What should HDS do with Sepaton?
The first step should be to follow the EMC model and “do no harm”. Sepaton is an excellent product and HDS would do well to simply integrate it into their sales organization and let them run with it. Going forward, it would make sense to leverage HDS’ economies of scale and migrate the Sepaton software into HDS hardware, something that should be easy to do since HDS is already supplying storage hardware. Sepaton has already demonstrated an ability to abstract their software from their hardware during the HP OEM agreement.
It might also make sense for HDS to go forward with the long rumored purchase of CommVault. This would put them on equal footing with the companies mentioned above as each have both backup hardware and software. HDS, at this point only has hardware.
The Rest of the Industry
There is really not much for the rest of the industry to do. Most of the large players have already made moves in this space. The only remaining disk backup appliance supplier not associated with a large vendor is ExaGrid. Given their incredibly tight relationship with Veeam, it would be interesting to see either Veeam buy ExaGrid or ExaGrid buy Veeam but that is a blog for a different day.

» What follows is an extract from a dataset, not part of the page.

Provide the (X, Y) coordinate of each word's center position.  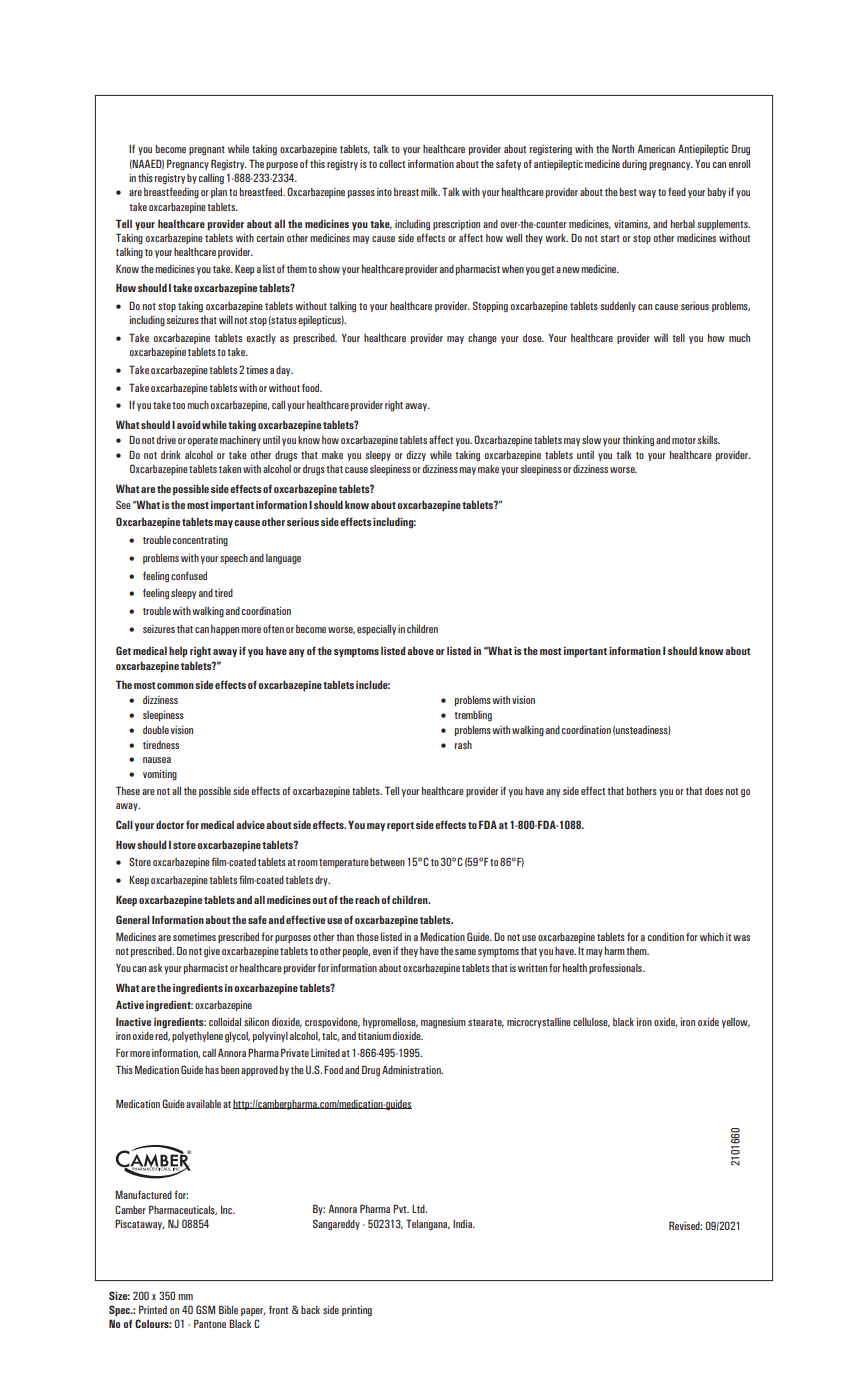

All in all this is a good acquisition for HDS. It causes almost no conflict with their existing product offerings and enhances their track record of bringing technology products to the enterprise. With this deal, HDS is also showing an interesting pattern to their acquisition strategy. They buy mature companies with strong technology products that are under-represented in the marketplace. They did this with BlueArc a couple years ago as well. This strategy supports HDS’s technology priority, fits with their conservative style and probably gets them a good price.